(Records from a dataset)
• • • • •
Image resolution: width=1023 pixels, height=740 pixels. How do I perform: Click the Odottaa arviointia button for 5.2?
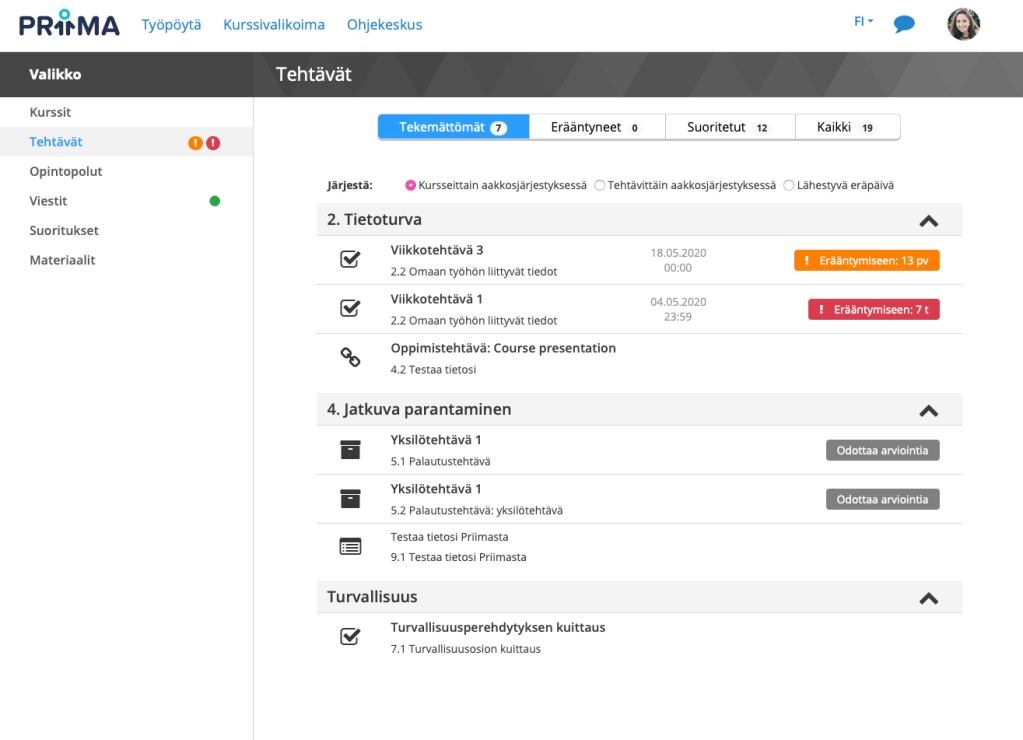(882, 499)
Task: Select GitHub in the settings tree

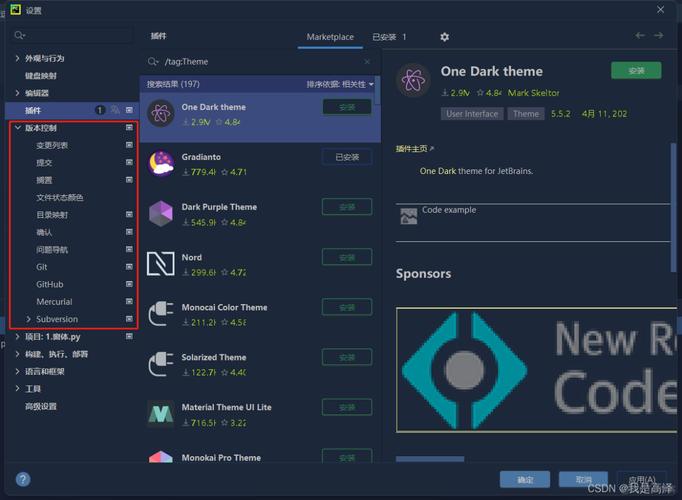Action: tap(50, 284)
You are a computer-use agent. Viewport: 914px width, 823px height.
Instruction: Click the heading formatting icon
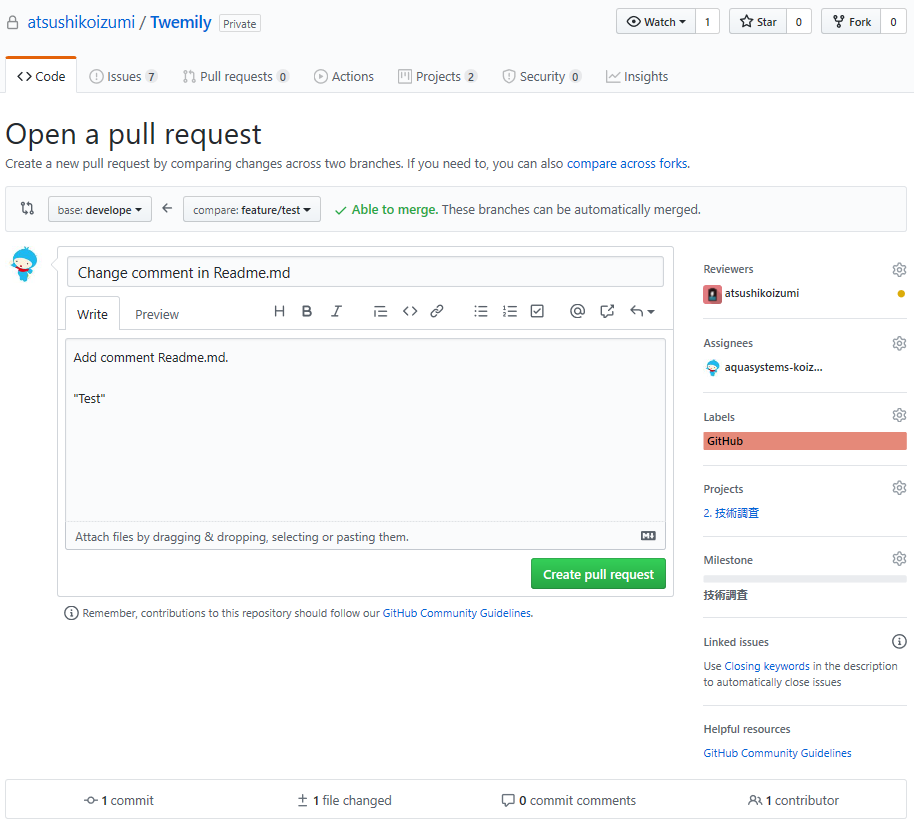pos(279,312)
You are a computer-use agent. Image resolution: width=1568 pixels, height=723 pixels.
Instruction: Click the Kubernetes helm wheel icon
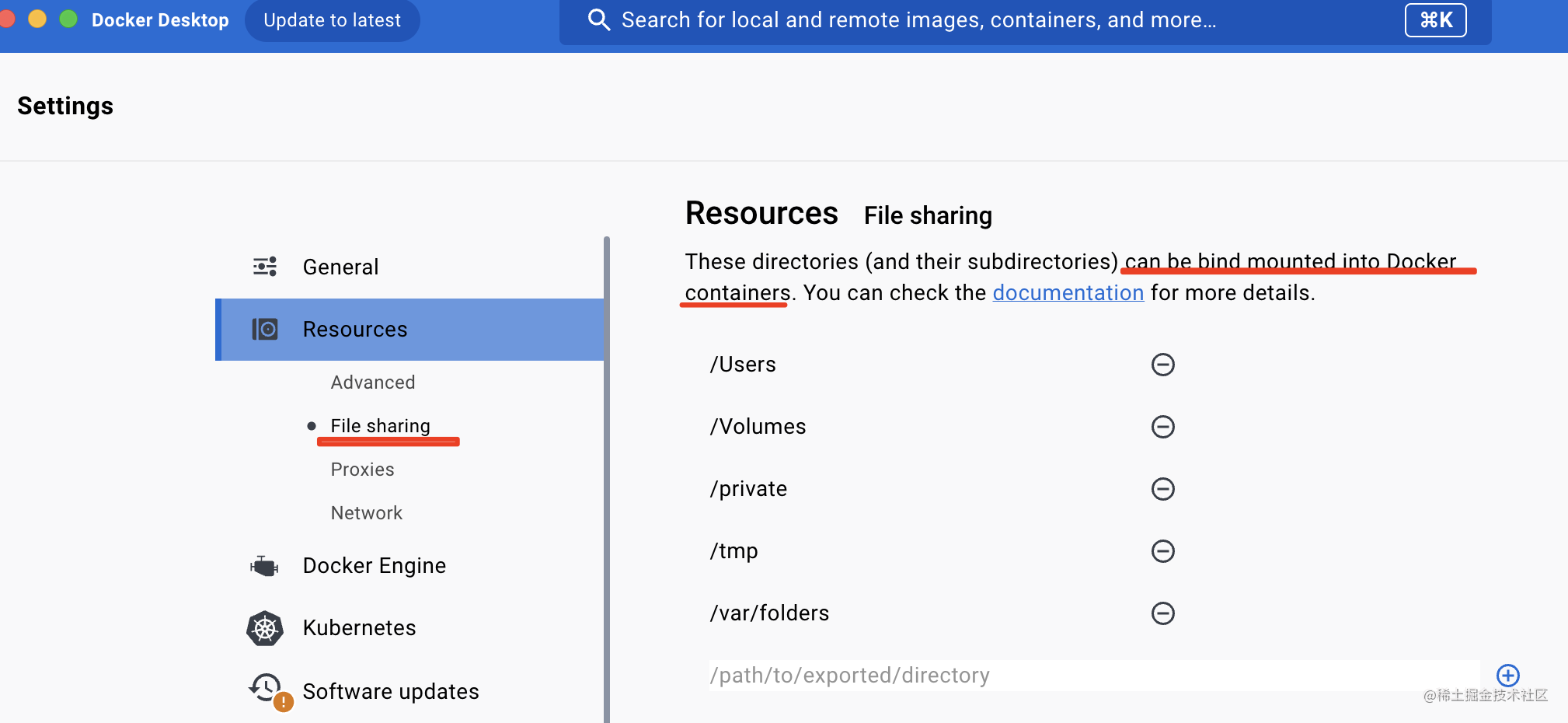click(265, 628)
• • • • •
Where a line above includes "computer", copy that line.

Response:
You are a computer-use agent. Viewport: 914px width, 823px height.
You are a computer-use agent. Image resolution: width=1568 pixels, height=723 pixels.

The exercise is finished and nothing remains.